#### [TEXTE]

A Rome, pour leurs 150 ans, les sœurs salésiennes réfléchissent à la meilleure façon de transmettre le système préventif salésien

« Contribution des Filles de Marie Auxiliatrice à l’éducation (1872-2022) : parcours, défis et perspectives » : tel est le titre du congrès international qui vient de se dérouler à Rome du 25 au 30 septembre. Sœur Maria Rohrer (La Marsa, Tunisie) et sœur Bénédicte Pitti (Paris) ont eu la chance de faire partie des 300 sœurs salésiennes et laïcs qui y participaient en présentiel. Le congrès a également été suivi en distanciel par plus de 1500 personnes de tous les continents.

#### [CONSIGNES]
1. D'après le texte, à quelle occasion les sœurs salésiennes réfléchissent-elles à la meilleure façon de transmettre le système préventif salésien ? Répondez en une à trois phrases.
2. Recopiez, s'il vous plaît, tout le passage du texte depuis « A Rome, pour » jusqu'à « tous les continents. ».
Appuyez-vous uniquement sur le texte.

#### [BLOC DE DONNÉES]

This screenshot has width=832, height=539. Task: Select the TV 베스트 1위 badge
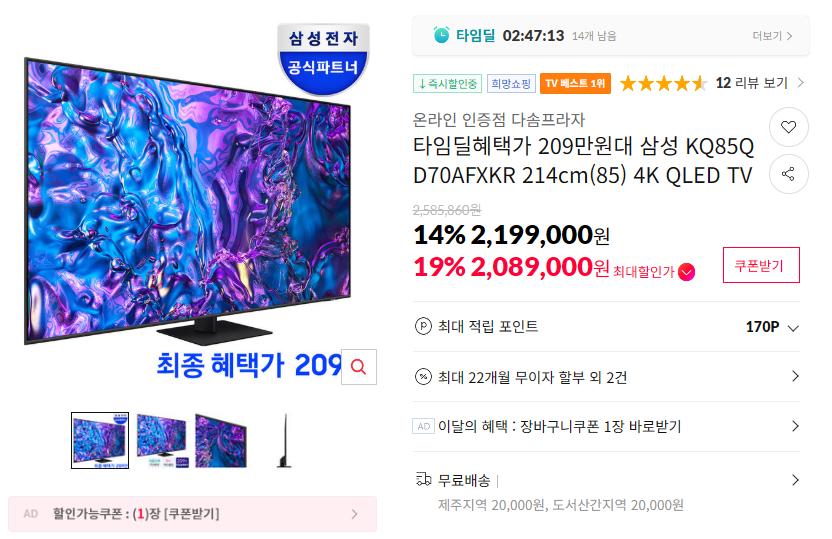tap(575, 83)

#### [RÉPONSES]
1. Elles mènent cette réflexion pour leurs 150 ans. Le congrès international de Rome porte sur la contribution des Filles de Marie Auxiliatrice à l'éducation de 1872 à 2022.

2.
A Rome, pour leurs 150 ans, les sœurs salésiennes réfléchissent à la meilleure façon de transmettre le système préventif salésien

« Contribution des Filles de Marie Auxiliatrice à l’éducation (1872-2022) : parcours, défis et perspectives » : tel est le titre du congrès international qui vient de se dérouler à Rome du 25 au 30 septembre. Sœur Maria Rohrer (La Marsa, Tunisie) et sœur Bénédicte Pitti (Paris) ont eu la chance de faire partie des 300 sœurs salésiennes et laïcs qui y participaient en présentiel. Le congrès a également été suivi en distanciel par plus de 1500 personnes de tous les continents.